Several behavioral changes originate from an underlying systemic disease, potentially serving as early signs of various diseases. Still, the understanding of the physiological and unphysiological behavior by owners is limited, as subtle changes are often overlooked. Many CDS-related symptoms were seen in aged cats with no diagnosed disease, which may indicate an underlying pathological background. Certain behavioral changes, particularly house-soiling and vocalization for unknown reasons, were more prevalent in the diseased cats prior to diagnosis compared to the healthy cats.
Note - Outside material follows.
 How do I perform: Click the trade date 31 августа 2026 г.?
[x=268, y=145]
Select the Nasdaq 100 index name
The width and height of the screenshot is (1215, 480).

Furthermore, behavioral associations found before diagnosis in three of the four examined diseases underscore the potential for early recognition, which enables timely intervention. However, behavioral changes are often perceived infrequently, as they are often unspecific or subtle. To detect abnormal from normal, veterinarians need to be familiar with feline behavioral and clinical changes associated with aging. A comprehensive medical history is crucial for cats, as symptoms may not be consciously perceived, not considered as problematic, disregarded as non-pathological, or dismissed as normal aging. To ensure prolongation and enhancement of the quality of life of elderly cats, early recognition of potential diseases is essential for the administration of adequate therapy and management.